Class distribution. Image by the Author

Not bad. The number of class 1 (Malignant) is a bit more than the number of class 0 (Benign), but in reality, it is not considered heavily imbalanced and can be used for analysis.

In the last step, we need to do the train-test split on the cleaned data to get the data ready for model training.

from sklearn.model_selection import train_test_split

X = cancer_df.drop('target', axis=1)
y = cancer_df.target

X_train, X_test, y_train, y_test = train_test_split(X,y, random_state = RANDOM_STATE)

2. Apply KNN Classifier

First, let’s build a KNN classifier with a random number of neighbors as the parameter. Here I used number 1.

from sklearn.neighbors import KNeighborsClassifier

def knn_model_fitting(X_train, X_test, y_train, y_test, n_neighbors):

knn = KNeighborsClassifier(n_neighbors = n_neighbors)
knn.fit(X_train, y_train)

preds = knn.predict(X_test)
score = knn.score(X_test, y_test)
print('The mean accuracy of this KNN classifier is:
{}'.format(score))

return preds, knn
# here just set the # of neighbors =1 to see the model performance
n_neighbors= 1
preds_default, knn_default = knn_model_fitting(X_train, X_test, y_train, y_test, n_neighbors)
# the result
# The mean accuracy of this KNN classifier is: 0.9300699300699301

A classifier with an accuracy of about 0.93, pretty good. Well, can we achieve an even better model performance by changing the number of nearest neighbors? Let’s tune the parameter and give it a try!

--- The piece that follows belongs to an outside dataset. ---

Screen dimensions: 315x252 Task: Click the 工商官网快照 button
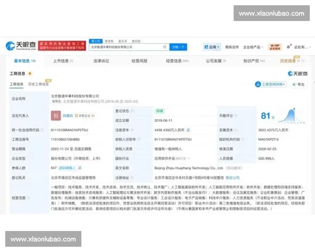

def get_best_knn_neighbors():

global X_train, X_test, y_train, y_test

best_scores = 0
best_neighbor = 0
for i, k in enumerate(range(1,20)):
knn = KNeighborsClassifier(n_neighbors = k)
knn.fit(X_train, y_train)
score = knn.score(X_test, y_test)
if score > best_scores:
best_scores = score
best_neighbor = k

return best_neighbor
get_best_knn_neighbors()# the result
# 11

We found the best number of neighbors for the KNN classifier, it is 11. Let’s fit the classifier with the best parameter and see the model accuracy.

# fit knn classifier with best parameter
best_n_neighbors= get_best_knn_neighbors()
preds_tuned, knn_tuned = knn_model_fitting(X_train, X_test, y_train, y_test, best_n_neighbors)
# the result
# The mean accuracy of this KNN classifier is: 0.9790209790209791

Great! After tunning the parameter, the model accuracy did increase from 0.93 to 0.98.

3. Evaluate KNN Classifier

Let’s evaluate the KNN classifier using another metric, confusion matrix, and compare model performance differences.

from sklearn.metrics import confusion_matrix
from sklearn.metrics import plot_confusion_matrix
# make a confusion matrix with not tuned param
print('Before parameter tunning \nClass 1: Malignant \nClass 0: Bengin')
plot_confusion_matrix(knn_default, X_test, y_test);
# make another confusion matrix with tuned param
print('After parameter tunning \nClass 1: Malignant \nClass 0: Bengin')
plot_confusion_matrix(knn_tuned, X_test, y_test);
Confusion matrix before and after parameter tuning. Image by the Author

As we can see, both the number of false positives and false negatives has reduced after tunning the parameter (false-positive: 6 to 2, false-negative: 4 to 1). We’ve greatly improved the model performance by finding the best parameter (n_neighbors).

4. Overfitting test

Since an overfitted model can have extremely high accuracy on the training data set, but a considerably lower accuracy on the test data set, we would like to try to see if there is a scenario where overfitting is likely to be happening. We can define a function to walk through odd numbers from 1 to 20 as the value of the n_neighbors parameter and try to find the possible overfitting scenario.

def overfitting_num_neighbors():

global X_train, X_test, y_train, y_test

k_scores = []
for i, k in enumerate(range(1,20,2)):
knn = KNeighborsClassifier(n_neighbors = k)
knn.fit(X_train, y_train)
train_score = knn.score(X_train, y_train)
test_score = knn.score(X_test, y_test)
k_scores.append((k, train_score, test_score))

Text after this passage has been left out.